The new alignment is similarly misaligned. Russia’s state capitalist society may ally itself with domestic religious forces like the powerful Russian Orthodox Church, but it has little overlap with the Islamic doctrine espoused by Ayatollah Ali Khamenei or its sectarian Shiite allies. While China and North Korea both espouse socialist forms of government, the official rhetoric and practical implementation of these ideologies in the two nations is significantly different. Even in recent history, they have found themselves at points of tension.

This means that unlike the Cold War, where ideology at least nominally bound the Communist bloc against the West, what we have now is better understood as a “marriage of convenience” between a number of disparate nations.

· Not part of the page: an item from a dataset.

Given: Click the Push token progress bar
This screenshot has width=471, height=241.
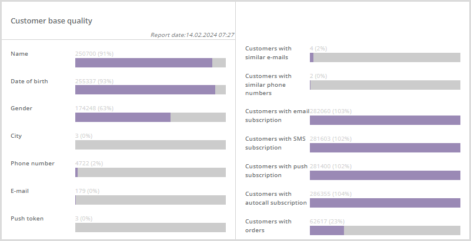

That doesn’t mean it will end in divorce, however. What’s driving these agreements is not just convenience, but also desperation. Sanctions and export controls have pushed Russia — which once enjoyed booming trade with Europe and the United States despite tensions — to turn to China, even if the trade relationship is clearly unfavorable. While none of the nations can stand up to America’s military might, they all have individual strengths that the others hope to learn from.

To put it another way: If Putin wants to keep fighting his war in Ukraine and survive punishing economic isolation from the Western-led global economic order, he has little option but to turn east to China. If China views the future of the global order as a great power battle between itself and the United States, it needs all of the help it can muster — and Russia’s rich natural resources and some of its military technology will be of big aid here.

Desperation can drive dangerous situations. Two of the four in this alignment are undeniably powerful nations, while the two smaller nations — Iran and North Korea — have considerable capabilities of their own, most notably including Tehran’s network of aligned movements in the Middle East.

Three of the four are nuclear-armed; Iran is not far off. As permanent members of the U.N. Security Council, China and Russia both played constructive roles in setting norms before, including on arms control measures for both Iran and North Korea. Without them, those efforts are foundering.

At the same time, the West faces its own misalignment. The United States is painfully divided internally on Russia for domestic political reasons, while Trump — seeking a return to office next year — has repeatedly suggested he seeks to pull out of the NATO military alliance. The former president and some of his supporters favor a brokered end to the war in Ukraine that would break the Russia-China alliance, though analysts say this would do little to dent a relationship cemented by mutual interests.

“Any hopes of peeling them away from each other are nothing more than wishful thinking,” Alexander Gabuev, director of the Carnegie Russia Eurasia Center, wrote recently.

U.S. allies in Europe, for obvious historical reasons, have long taken the threat of Russia seriously but have only recently begun to align with China hawks in Washington. But even these hawks are divided among themselves about how hard to fight the threat of a rising China. “If Beijing judges we are pursuing total victory over it, what is the downside to going all the way in its fight with us?” Elbridge Colby, a former Defense Department official, wrote on X this weekend, responding to a Foreign Affairs article by former Trump White House official Matt Pottinger and Rep. Mike Gallagher (R-Wis.) that called for a “long term victory” over China.

The United States was able to rally an impressive alliance that included traditional allies like Britain as well as Gulf states to help defend Israel from Iranian assault this weekend. But the war in Gaza not only continues to create a toxic divide within these allies, but also breeds animosity among the Global South that both sides would seek to court.